Effects of the triazine-resistance mutation on fitness in Amaranthus hybridus (smooth pigweed).

Published online
17 May 1996
Content type
Journal article
Journal title
Journal of Applied Ecology
DOI
10.2307/2405023

Author(s)
Jordan, N.

Publication language
English
Location
USA & Maryland & Missouri & Virginia

Abstract

Fitness costs of maternally inherited triazine resistance were estimated in populations of Amaranthus hybridus (smooth pigweed) from Maryland and Virginia, through comparisons of lines that bore comparable nuclear genomes but had either resistant or susceptible cytoplasm. Under greenhouse conditions only modest costs were evident. However, larger fitness costs were often evident in 3 years of studies when seedlings were transplanted into a diverse community of annual weeds in the field; the relative fitness of resistant lines ranged from 0.24 to 1.12 (mean 0.62). Fitness costs of resistance appeared to be larger in the population from Virginia. In the greenhouse, resistant plants of this population suffered a definite cost in terms of early seedling growth and biomass production (mean relative fitness of resistant lines = 0.82), while very little cost was evident in the Maryland population.
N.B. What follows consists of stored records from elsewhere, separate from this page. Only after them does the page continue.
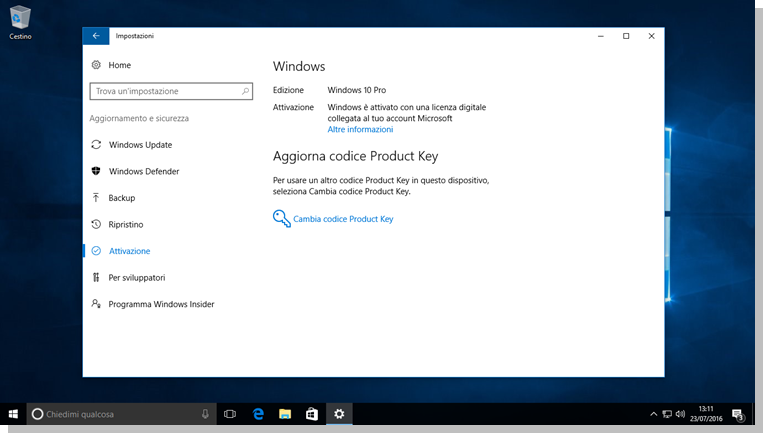Click the Ripristino recovery icon
763x433 pixels.
pos(96,224)
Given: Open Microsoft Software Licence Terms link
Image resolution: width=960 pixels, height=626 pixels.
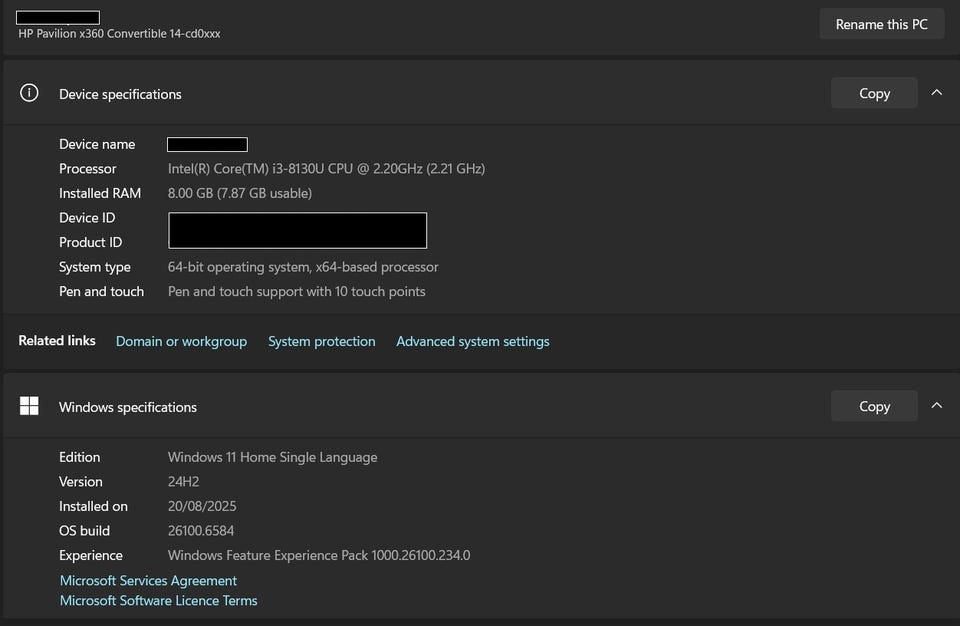Looking at the screenshot, I should pyautogui.click(x=158, y=600).
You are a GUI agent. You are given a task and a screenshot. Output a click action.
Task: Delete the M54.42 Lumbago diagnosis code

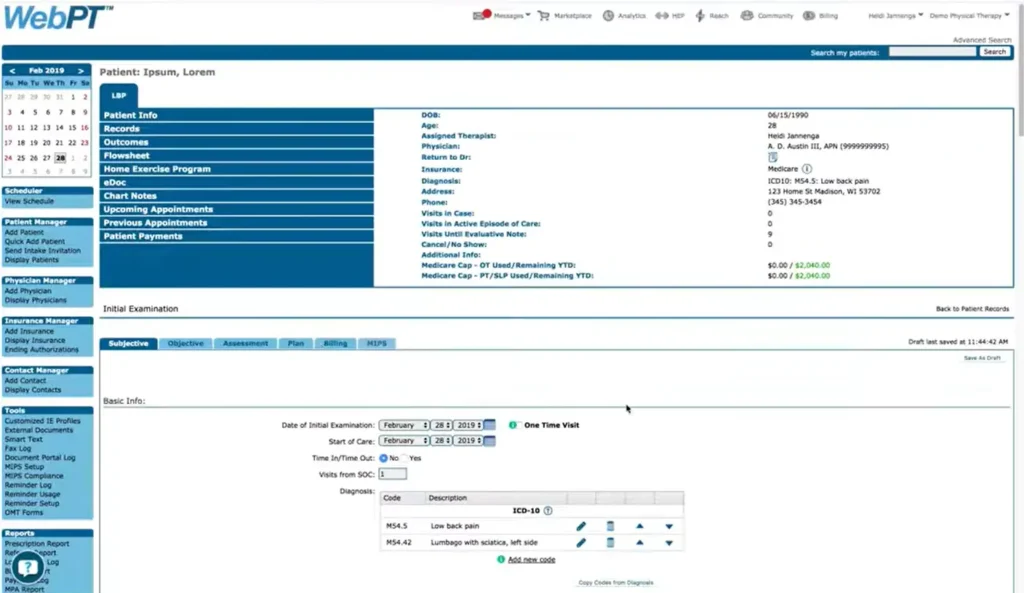610,541
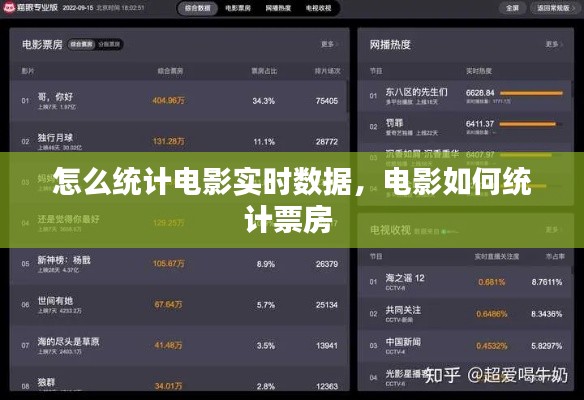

In the field, the relative fitness of resistant lines from the Virginia population averaged 0.44 over 3 years, while that of resistant lines from Maryland averaged 0.82. However, at high levels of neighbour interference in the field, the fitness costs were similar in the two populations and very large (relative fitness of resistant lines = 0.26). A path analysis was used to estimate fitness differences between resistant and susceptible lines at different stages of growth in the field. The analysis apportioned total differences in seed production between resistant and susceptible lines into a series of independent components associated with 3 successive periods of growth. Large (e.g. 33%) fitness differences were evident during some growth periods in some years. However, costs were absent or statistically insignificant in other instances. It is concluded that these results do not support the hypothesis that a fitness cost of triazine resistance was consistently operative over the whole growing season, but rather that the mechanism(s) causing the fitness costs appeared to function sporadically.